Volker Braun (geb. 1939) erhält auf der Herbsttagung der Deutschen Akademie für Sprache und Dichtung in Darmstadt den mit 60.000 DM dotierten Georg-Büchner-Preis.

Anlässlich seiner Auszeichnung veröffentlicht das Feuilleton der „Frankfurter Allgemeinen Zeitung“ eine ausführliche Charakteristik des Schriftstellers: „Volker Braun, kurz vor Kriegsbeginn in Dresden geboren, ist ein Handwerker der Schriftstellerei, einer, der alle Stadien der Dichterschule durchlaufen hat und alle Genres beherrscht, die Lyrik, mit der er in den sechziger Jahren begann, ebenso wie das Drama, in dem er zum widerwillig geehrten Nationalpreisträger der DDR wurde, die Erzählung oder den Essay. Vor allem aber ist er ein Dichter des historischen Bewusstseins, einer, der im Wissen um die literarische Tradition schreibt. [...] Volker Braun ist einer der wenigen Autoren aus dem sozialistischen Deutschland, der die Wende nicht nur überstanden hat, sondern daran gewachsen ist – nicht nach den Maßstäben des publizistischen Erfolgs vielleicht, aber gewiss als Schriftsteller. Seine Wendegeschichte hat er in ‚Die vier Werkzeugmacher‘ geschrieben, einer auf altmeisterliche Art verfassten Novelle, die davon handelt, wie einem die Wirklichkeit abhanden kommt. Aber auch davon, wie die Geschichte Scherze macht. Es ist das untergründig komische Werk des kleinen Mannes als großer Autor.“1

Braun wurde 1939 in Dresden geboren, wo er in einer Druckerei, als Tiefbauarbeiter im Kombinat Schwarze Pumpe und im Tagebau Burghammer arbeitete. Nach seinem anschließenden Philosophiestudium in Leipzig wurde er Dramaturg am Berliner Ensemble, 1983 Mitglied der Akademie der Künste der DDR.2 Als Schriftsteller in der DDR erlangte Volker Braun große Bekanntheit, seine Bücher waren oft kurz nach Erscheinen bereits ausverkauft. Allerdings konnten viele seiner Theaterstücke, Prosawerke und Gedichte gar nicht erst veröffentlicht werden, da die SED-Regierung sich durch die Texte provoziert fühlte und diese verbot.3 Gerade diese „Grundkonflikt seiner Epoche, die Spannung von Freiheit und Gleichheit, eigensinnig formuliert und scharfsinnig durchdacht“,4 thematisiert Braun, der sich trotz der Repressionserfahrungen in der DDR uns der Überwachung seiner Person durch die Stasi als Kommunist bezeichnet, in seinen Werken.5

Anlässlich der Preisverleihung hält der Historiker und Literaturkritiker Gustav Seibt eine Lobrede auf Volker Braun, in der er dessen sprachlichen Ausdruck als „eine der großen Möglichkeiten der Kunst in unserer Epoche“ bezeichnet: „Seine Sprache ist radikal und süß, sinnlich und verstiegen. Vor allem aber ist sie ganz Sprache, neue und liebevoll bewahrte Sprache, herb, genau, geistreich, melancholisch, rhythmisch und melodisch.6

Der Georg-Büchner-Preis, ursprünglich ein Stiftungspreis der hessischen Landesregierung und der Stadt Darmstadt, wird seit 1953 von der Deutschen Akademie für Sprache und Dichtung an „Schrift­stellerinnen und Schrift­steller, die in deutscher Sprache schreiben, durch ihre Arbeiten und Werke in besonderem Maße hervor­treten und die an der Gestaltung des gegen­wärtigen deutschen Kultur­lebens wesentlichen Anteil haben“, verliehen. Die Preisverleihung findet traditionell während der Herbsttagung der Akademie in Darmstadt statt.7
(NT)

[Rohdaten]
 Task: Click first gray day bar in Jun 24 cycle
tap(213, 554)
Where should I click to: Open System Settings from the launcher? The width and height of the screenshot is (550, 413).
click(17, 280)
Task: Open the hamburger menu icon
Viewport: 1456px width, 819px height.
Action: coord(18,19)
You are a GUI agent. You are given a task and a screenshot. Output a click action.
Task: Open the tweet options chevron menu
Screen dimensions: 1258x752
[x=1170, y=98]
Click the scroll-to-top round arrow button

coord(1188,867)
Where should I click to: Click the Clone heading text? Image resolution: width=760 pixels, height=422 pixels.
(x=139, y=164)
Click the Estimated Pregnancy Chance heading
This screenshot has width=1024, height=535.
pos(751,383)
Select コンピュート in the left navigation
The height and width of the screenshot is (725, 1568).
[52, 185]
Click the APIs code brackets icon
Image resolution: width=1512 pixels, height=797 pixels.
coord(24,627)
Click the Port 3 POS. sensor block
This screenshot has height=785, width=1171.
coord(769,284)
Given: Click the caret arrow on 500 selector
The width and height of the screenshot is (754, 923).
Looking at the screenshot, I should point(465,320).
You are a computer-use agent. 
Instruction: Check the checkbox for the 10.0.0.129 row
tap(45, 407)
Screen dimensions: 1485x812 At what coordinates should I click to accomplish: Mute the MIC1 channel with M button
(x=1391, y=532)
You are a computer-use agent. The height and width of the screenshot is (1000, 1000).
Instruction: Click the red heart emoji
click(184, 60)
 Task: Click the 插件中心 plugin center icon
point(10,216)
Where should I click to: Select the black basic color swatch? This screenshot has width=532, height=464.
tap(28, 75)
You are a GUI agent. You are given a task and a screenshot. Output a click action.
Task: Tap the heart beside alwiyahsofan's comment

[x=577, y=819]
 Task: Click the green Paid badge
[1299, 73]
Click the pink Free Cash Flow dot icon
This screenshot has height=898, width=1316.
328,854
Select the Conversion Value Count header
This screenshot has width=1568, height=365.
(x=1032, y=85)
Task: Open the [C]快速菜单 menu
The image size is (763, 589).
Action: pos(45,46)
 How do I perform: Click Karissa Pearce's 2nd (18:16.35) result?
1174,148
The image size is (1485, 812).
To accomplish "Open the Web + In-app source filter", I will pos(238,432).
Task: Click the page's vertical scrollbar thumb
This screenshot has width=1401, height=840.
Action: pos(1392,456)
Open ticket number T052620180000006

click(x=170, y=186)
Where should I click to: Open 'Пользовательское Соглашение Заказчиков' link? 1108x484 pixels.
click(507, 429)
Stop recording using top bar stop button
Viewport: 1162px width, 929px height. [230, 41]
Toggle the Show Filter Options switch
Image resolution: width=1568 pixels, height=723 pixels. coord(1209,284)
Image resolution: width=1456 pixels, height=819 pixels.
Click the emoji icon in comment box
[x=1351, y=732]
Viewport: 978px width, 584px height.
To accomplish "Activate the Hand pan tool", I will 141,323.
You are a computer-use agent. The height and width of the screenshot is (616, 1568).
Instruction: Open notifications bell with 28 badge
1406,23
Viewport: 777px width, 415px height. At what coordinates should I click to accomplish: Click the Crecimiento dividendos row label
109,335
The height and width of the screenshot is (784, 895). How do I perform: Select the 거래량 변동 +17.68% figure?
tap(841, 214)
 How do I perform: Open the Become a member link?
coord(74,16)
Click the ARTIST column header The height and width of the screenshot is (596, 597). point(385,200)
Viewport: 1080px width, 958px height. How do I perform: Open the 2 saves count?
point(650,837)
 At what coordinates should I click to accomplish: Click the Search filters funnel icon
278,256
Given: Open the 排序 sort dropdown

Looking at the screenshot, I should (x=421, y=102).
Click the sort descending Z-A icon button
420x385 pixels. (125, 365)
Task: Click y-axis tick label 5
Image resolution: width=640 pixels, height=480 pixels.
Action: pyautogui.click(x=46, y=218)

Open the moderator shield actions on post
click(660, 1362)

- Aufgaben
a: Gib aus der Auflistung die Zeilen ab der Zeile mit „filters funnel icon“ bis einschließlich zu ihrem Ende unverändert wieder.
b: Setze den Text über die Verleihung des Georg-Büchner-Preises an Volker Braun nach seinem letzten Satz fort.
Der Text und die Auflistung haben inhaltlich nichts miteinander zu tun.

- Lösungen
a:
 At what coordinates should I click to accomplish: Click the Search filters funnel icon
278,256
Given: Open the 排序 sort dropdown

Looking at the screenshot, I should (x=421, y=102).
Click the sort descending Z-A icon button
420x385 pixels. (125, 365)
Task: Click y-axis tick label 5
Image resolution: width=640 pixels, height=480 pixels.
Action: pyautogui.click(x=46, y=218)

Open the moderator shield actions on post
click(660, 1362)

b:
  1. Frankfurter Allgemeine Zeitung, 1.4.2000, Nr. 78, S. 41: Da bin ich noch.
  2. Suhrkamp/Insel Verlag: Autoren: Volker Braun.
  3. Frankfurter Allgemeine Zeitung, 26.10.2000, Nr. 249, S. 58: Dieser Dichter diente als Stützpunkt des Gegners.
  4. Frankfurter Allgemeine Zeitung, 30.10.2000, Nr. 252, S. 1: Georg-Büchner-Preis an Volker Braun verliehen.
  5. Frankfurter Allgemeine Sonntagszeitung, 29.10.2000, Nr. 43, S. 29: Volker Braun erhielt gestern in Darmstadt den Büchner-Preis.
  6. Deutsche Akademie für Sprache und Dichtung: Auszeichnungen: Georg-Büchner Preis: Volker Braun: Laudatio.
  7. Deutsche Akademie für Sprache und Dichtung: Auszeichnungen: Georg-Büchner Preis.
Records
Additional Information
Recommended Citation
„Georg-Büchner-Preis an Volker Braun, 20. Oktober 2000“, in: Zeitgeschichte in Hessen <https://www.lagis-hessen.de/en/subjects/idrec/sn/edb/id/5577> (Stand: 9.12.2022)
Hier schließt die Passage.